• _TASK DETAILS_:
Write out all of the data again, exactly as it reads.

• _MATERIAL SHOWN_:

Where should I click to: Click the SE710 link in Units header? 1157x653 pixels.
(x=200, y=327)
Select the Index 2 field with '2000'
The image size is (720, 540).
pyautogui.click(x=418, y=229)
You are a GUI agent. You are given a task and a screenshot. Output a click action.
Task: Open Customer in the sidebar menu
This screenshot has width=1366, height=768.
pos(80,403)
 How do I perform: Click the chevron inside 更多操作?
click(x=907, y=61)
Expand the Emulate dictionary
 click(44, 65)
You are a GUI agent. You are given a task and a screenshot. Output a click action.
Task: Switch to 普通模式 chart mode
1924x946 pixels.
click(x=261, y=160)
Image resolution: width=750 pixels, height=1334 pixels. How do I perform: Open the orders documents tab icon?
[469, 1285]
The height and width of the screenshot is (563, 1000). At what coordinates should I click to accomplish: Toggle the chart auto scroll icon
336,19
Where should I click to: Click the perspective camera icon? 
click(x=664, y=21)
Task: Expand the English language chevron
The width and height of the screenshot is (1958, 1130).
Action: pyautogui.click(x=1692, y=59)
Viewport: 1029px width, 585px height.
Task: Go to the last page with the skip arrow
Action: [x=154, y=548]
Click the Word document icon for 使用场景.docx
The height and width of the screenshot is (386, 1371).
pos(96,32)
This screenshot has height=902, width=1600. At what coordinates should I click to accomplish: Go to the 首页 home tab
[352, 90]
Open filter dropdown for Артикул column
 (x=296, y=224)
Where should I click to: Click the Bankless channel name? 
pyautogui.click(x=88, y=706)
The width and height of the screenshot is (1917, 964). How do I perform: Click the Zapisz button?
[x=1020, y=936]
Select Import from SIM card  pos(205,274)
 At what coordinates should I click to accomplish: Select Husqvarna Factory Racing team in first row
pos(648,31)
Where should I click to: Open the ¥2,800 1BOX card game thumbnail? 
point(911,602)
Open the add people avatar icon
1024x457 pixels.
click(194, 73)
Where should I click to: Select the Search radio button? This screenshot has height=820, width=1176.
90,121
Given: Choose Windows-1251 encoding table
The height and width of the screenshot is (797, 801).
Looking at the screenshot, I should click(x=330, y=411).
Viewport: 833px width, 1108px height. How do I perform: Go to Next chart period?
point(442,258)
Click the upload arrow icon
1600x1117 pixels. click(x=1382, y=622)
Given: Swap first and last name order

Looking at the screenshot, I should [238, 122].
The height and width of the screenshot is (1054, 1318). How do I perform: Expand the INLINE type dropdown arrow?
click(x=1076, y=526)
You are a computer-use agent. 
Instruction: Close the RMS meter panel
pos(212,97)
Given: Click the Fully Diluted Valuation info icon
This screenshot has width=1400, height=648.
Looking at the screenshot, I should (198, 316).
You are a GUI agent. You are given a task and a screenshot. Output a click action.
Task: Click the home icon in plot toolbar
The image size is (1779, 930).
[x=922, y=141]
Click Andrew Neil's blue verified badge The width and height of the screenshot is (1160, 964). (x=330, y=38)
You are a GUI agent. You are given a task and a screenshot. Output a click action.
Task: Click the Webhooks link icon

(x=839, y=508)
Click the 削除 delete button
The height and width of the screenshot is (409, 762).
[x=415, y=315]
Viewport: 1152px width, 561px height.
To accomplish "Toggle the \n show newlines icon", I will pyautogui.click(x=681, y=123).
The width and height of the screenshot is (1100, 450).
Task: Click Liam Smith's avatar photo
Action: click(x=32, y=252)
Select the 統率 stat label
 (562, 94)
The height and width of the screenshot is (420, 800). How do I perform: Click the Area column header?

• _SOLUTION TO THIS PROBLEM_:
Where should I click to: Click the SE710 link in Units header? 1157x653 pixels.
(x=200, y=327)
Select the Index 2 field with '2000'
The image size is (720, 540).
pyautogui.click(x=418, y=229)
You are a GUI agent. You are given a task and a screenshot. Output a click action.
Task: Open Customer in the sidebar menu
This screenshot has width=1366, height=768.
pos(80,403)
 How do I perform: Click the chevron inside 更多操作?
click(x=907, y=61)
Expand the Emulate dictionary
 click(44, 65)
You are a GUI agent. You are given a task and a screenshot. Output a click action.
Task: Switch to 普通模式 chart mode
1924x946 pixels.
click(x=261, y=160)
Image resolution: width=750 pixels, height=1334 pixels. How do I perform: Open the orders documents tab icon?
[469, 1285]
The height and width of the screenshot is (563, 1000). At what coordinates should I click to accomplish: Toggle the chart auto scroll icon
336,19
Where should I click to: Click the perspective camera icon? 
click(x=664, y=21)
Task: Expand the English language chevron
The width and height of the screenshot is (1958, 1130).
Action: pyautogui.click(x=1692, y=59)
Viewport: 1029px width, 585px height.
Task: Go to the last page with the skip arrow
Action: [x=154, y=548]
Click the Word document icon for 使用场景.docx
The height and width of the screenshot is (386, 1371).
pos(96,32)
This screenshot has height=902, width=1600. At what coordinates should I click to accomplish: Go to the 首页 home tab
[352, 90]
Open filter dropdown for Артикул column
 (x=296, y=224)
Where should I click to: Click the Bankless channel name? 
pyautogui.click(x=88, y=706)
The width and height of the screenshot is (1917, 964). How do I perform: Click the Zapisz button?
[x=1020, y=936]
Select Import from SIM card  pos(205,274)
 At what coordinates should I click to accomplish: Select Husqvarna Factory Racing team in first row
pos(648,31)
Where should I click to: Open the ¥2,800 1BOX card game thumbnail? 
point(911,602)
Open the add people avatar icon
1024x457 pixels.
click(194, 73)
Where should I click to: Select the Search radio button? This screenshot has height=820, width=1176.
90,121
Given: Choose Windows-1251 encoding table
The height and width of the screenshot is (797, 801).
Looking at the screenshot, I should click(x=330, y=411).
Viewport: 833px width, 1108px height. How do I perform: Go to Next chart period?
point(442,258)
Click the upload arrow icon
1600x1117 pixels. click(x=1382, y=622)
Given: Swap first and last name order

Looking at the screenshot, I should [238, 122].
The height and width of the screenshot is (1054, 1318). How do I perform: Expand the INLINE type dropdown arrow?
click(x=1076, y=526)
You are a computer-use agent. 
Instruction: Close the RMS meter panel
pos(212,97)
Given: Click the Fully Diluted Valuation info icon
This screenshot has width=1400, height=648.
Looking at the screenshot, I should (198, 316).
You are a GUI agent. You are given a task and a screenshot. Output a click action.
Task: Click the home icon in plot toolbar
The image size is (1779, 930).
[x=922, y=141]
Click Andrew Neil's blue verified badge The width and height of the screenshot is (1160, 964). (x=330, y=38)
You are a GUI agent. You are given a task and a screenshot. Output a click action.
Task: Click the Webhooks link icon

(x=839, y=508)
Click the 削除 delete button
The height and width of the screenshot is (409, 762).
[x=415, y=315]
Viewport: 1152px width, 561px height.
To accomplish "Toggle the \n show newlines icon", I will pyautogui.click(x=681, y=123).
The width and height of the screenshot is (1100, 450).
Task: Click Liam Smith's avatar photo
Action: click(x=32, y=252)
Select the 統率 stat label
 (562, 94)
The height and width of the screenshot is (420, 800). How do I perform: Click the Area column header?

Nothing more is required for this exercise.